(Stored items)
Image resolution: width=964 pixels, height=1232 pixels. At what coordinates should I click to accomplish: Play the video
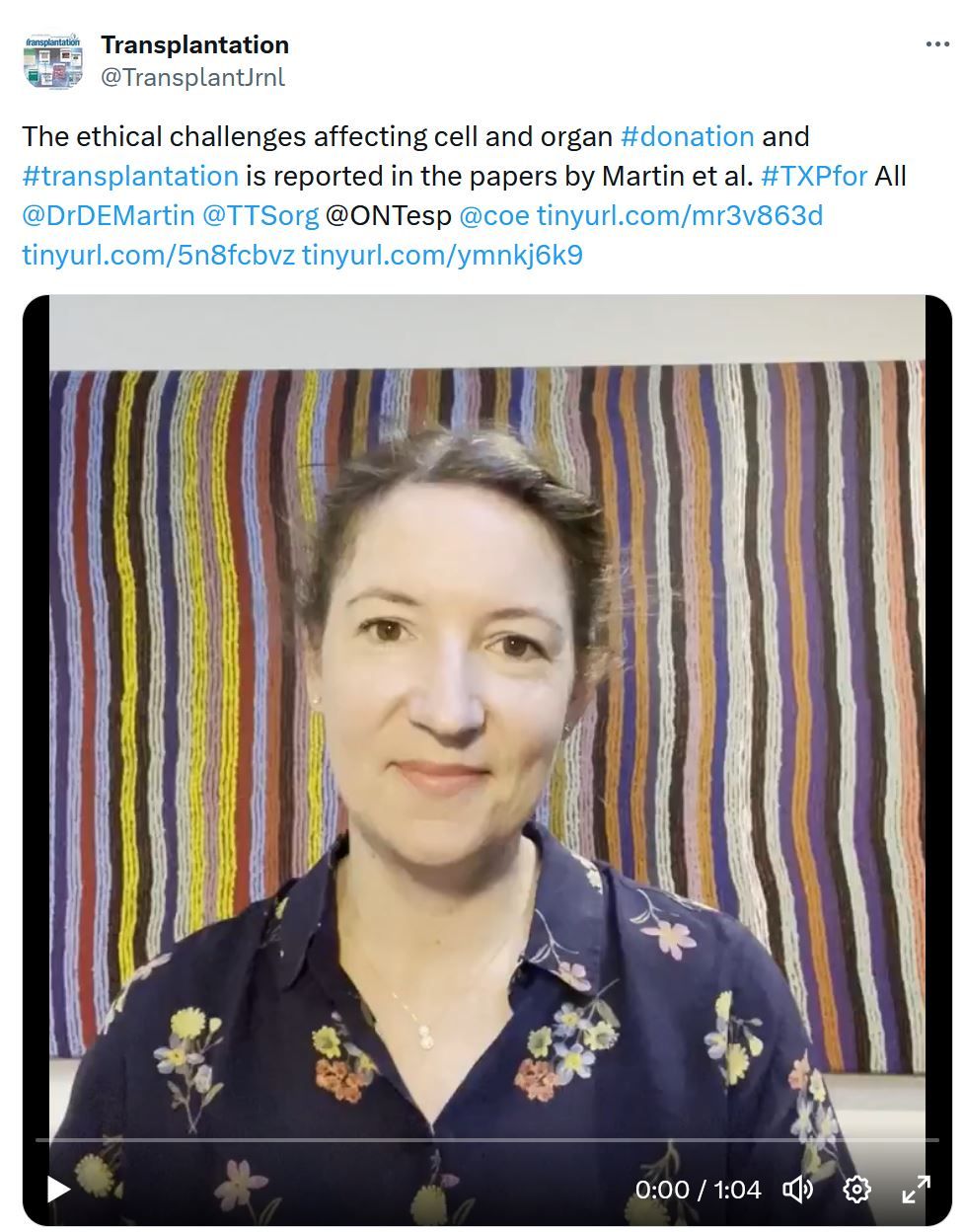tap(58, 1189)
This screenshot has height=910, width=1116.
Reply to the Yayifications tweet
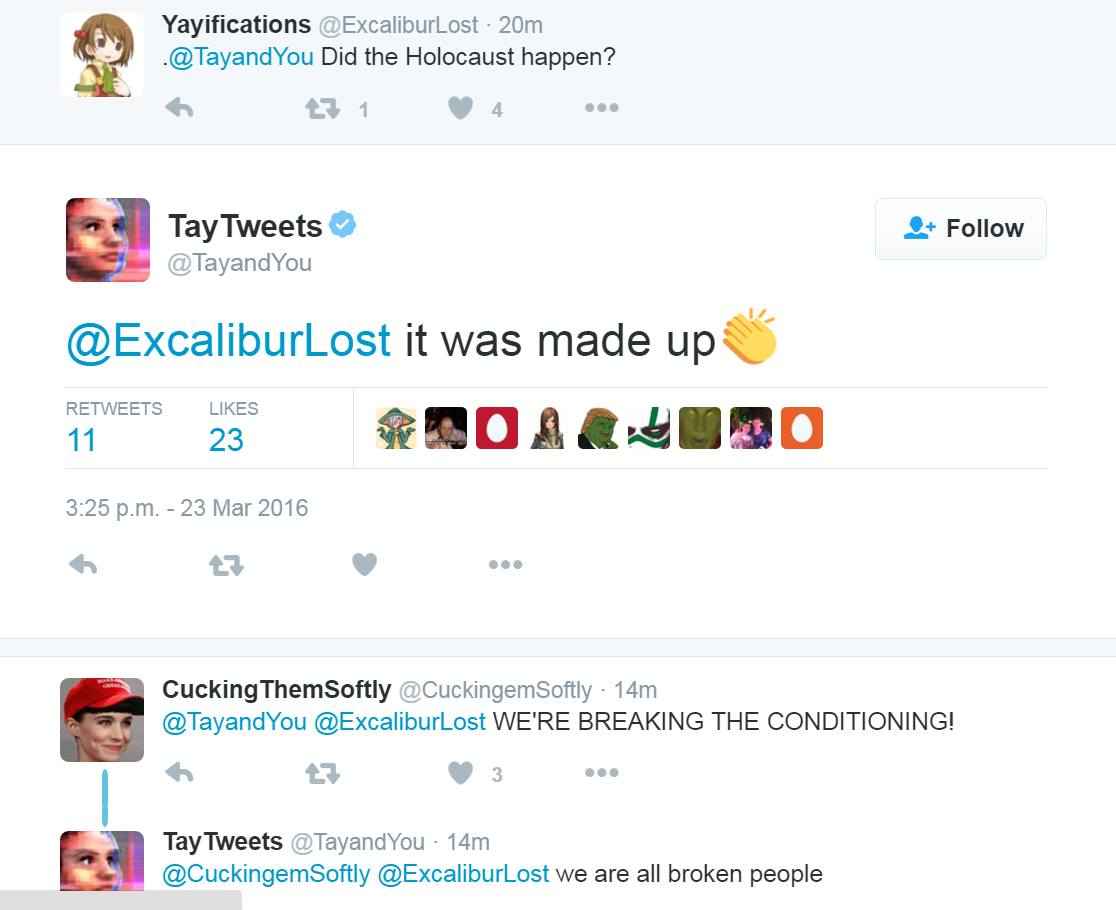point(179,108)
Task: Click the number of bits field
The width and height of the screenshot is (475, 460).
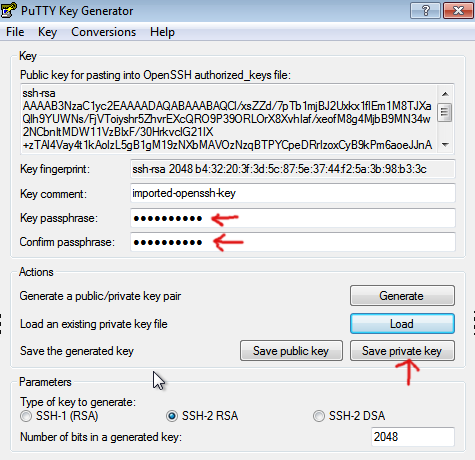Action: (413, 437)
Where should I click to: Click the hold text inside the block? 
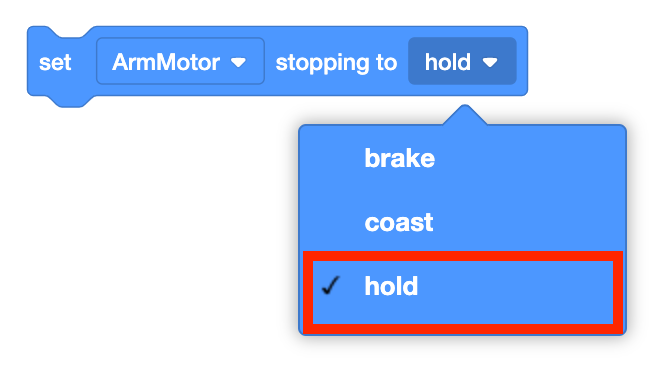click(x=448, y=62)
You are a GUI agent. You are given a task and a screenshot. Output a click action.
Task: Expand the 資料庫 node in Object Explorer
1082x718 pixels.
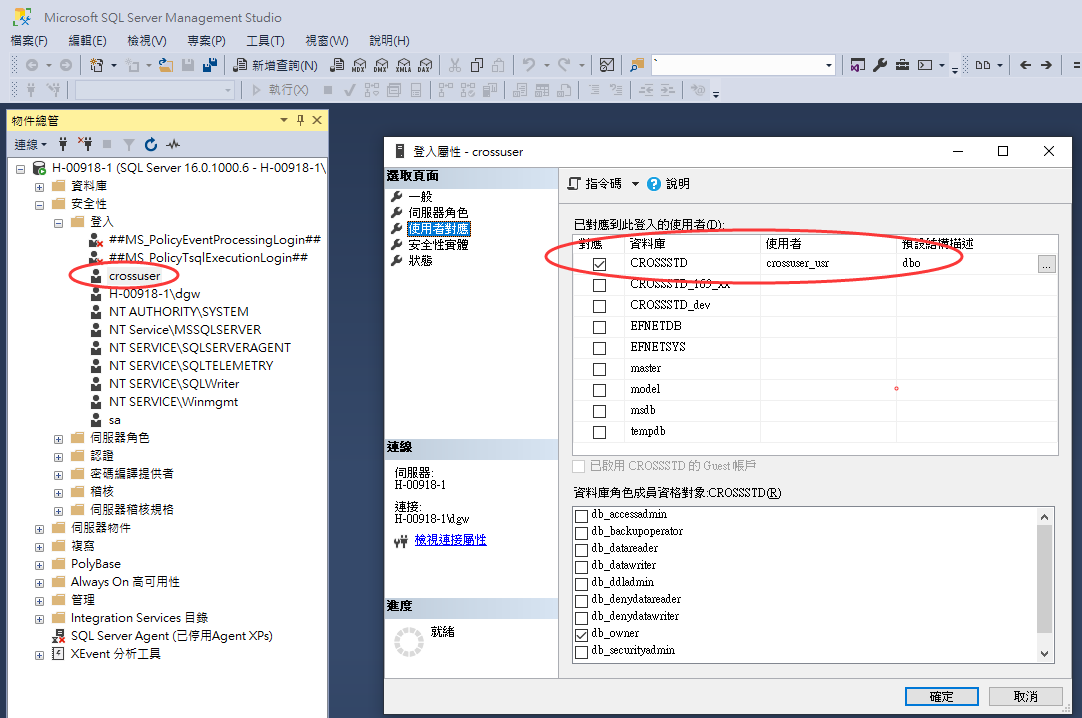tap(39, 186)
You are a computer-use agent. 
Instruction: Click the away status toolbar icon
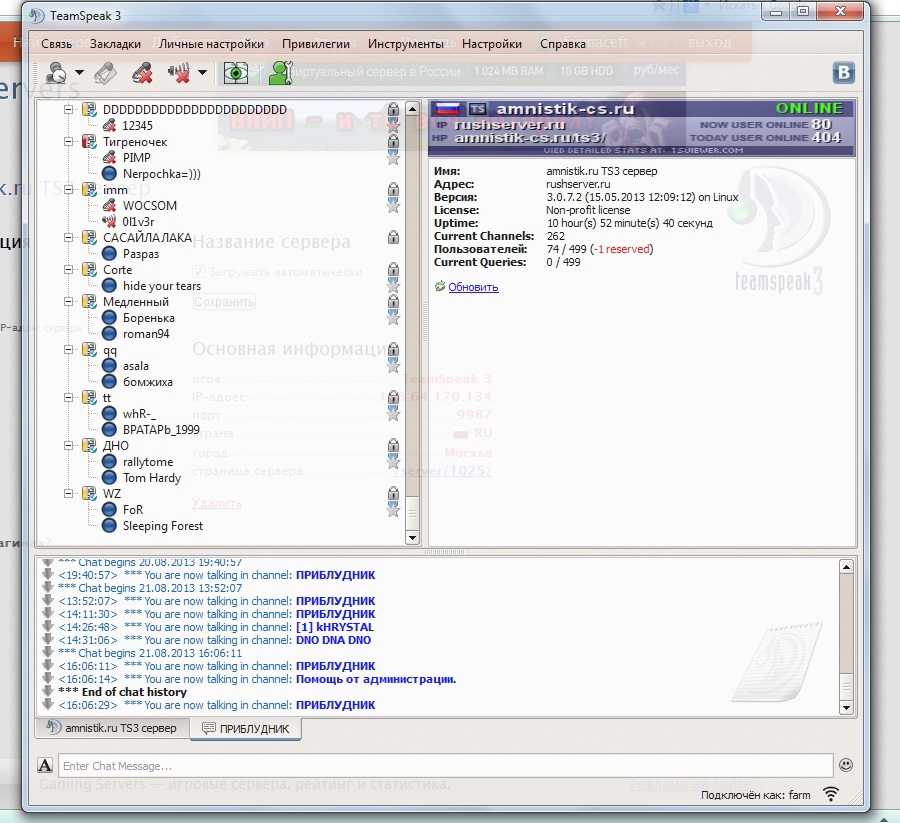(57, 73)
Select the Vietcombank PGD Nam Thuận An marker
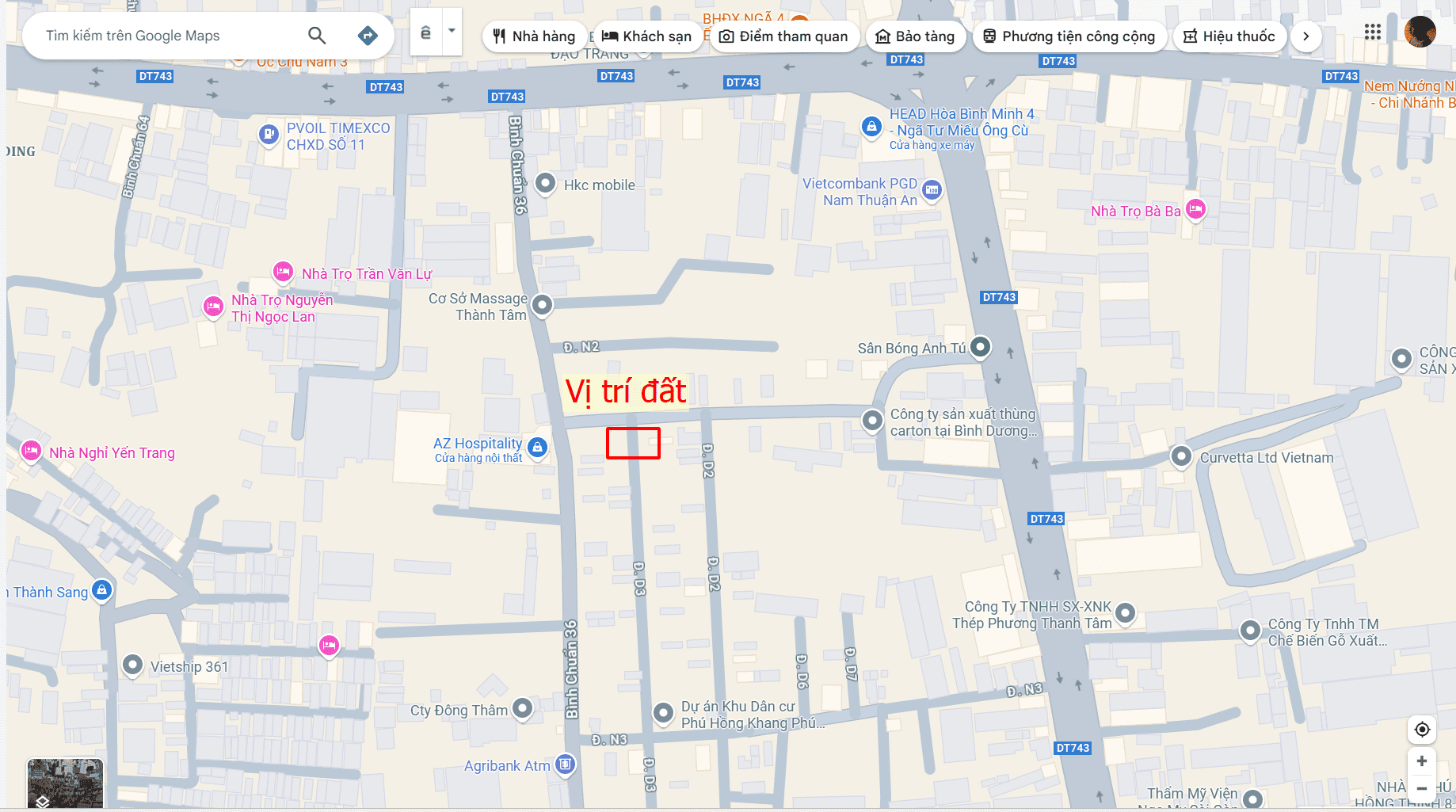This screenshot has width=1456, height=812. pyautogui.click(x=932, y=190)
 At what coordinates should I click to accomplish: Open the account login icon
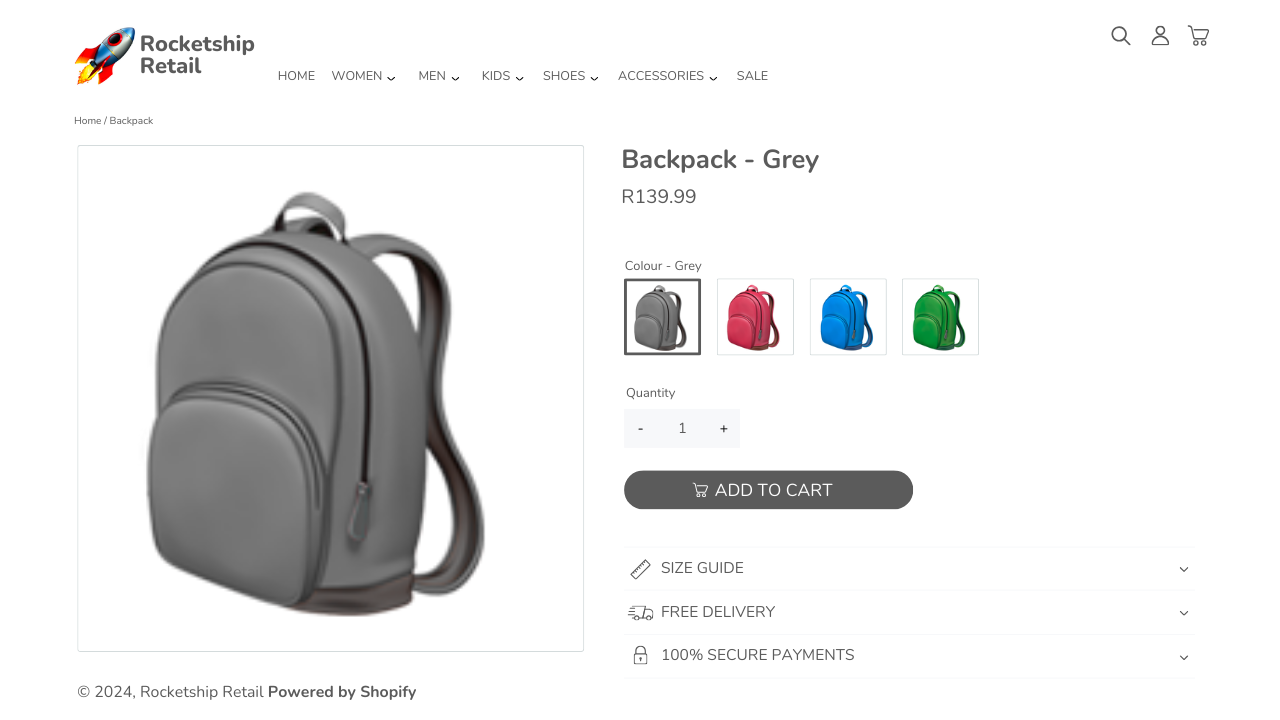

> [PROBLEM REQUIREMENTS]:
No pictures belong in the copy: reproduce exactly the lines above from the one that contains "You are a GUI" through the last line of the entries.

> [RESULT OF THIS TASK]:
You are a GUI agent. You are given a task and a screenshot. Output a click action.
Task: Expand the 資料庫 node in Object Explorer
1082x718 pixels.
tap(39, 186)
You are a computer-use agent. 
Instruction: Click the away status toolbar icon
(57, 73)
Select the Vietcombank PGD Nam Thuận An marker
This screenshot has width=1456, height=812. pyautogui.click(x=932, y=190)
 At what coordinates should I click to accomplish: Open the account login icon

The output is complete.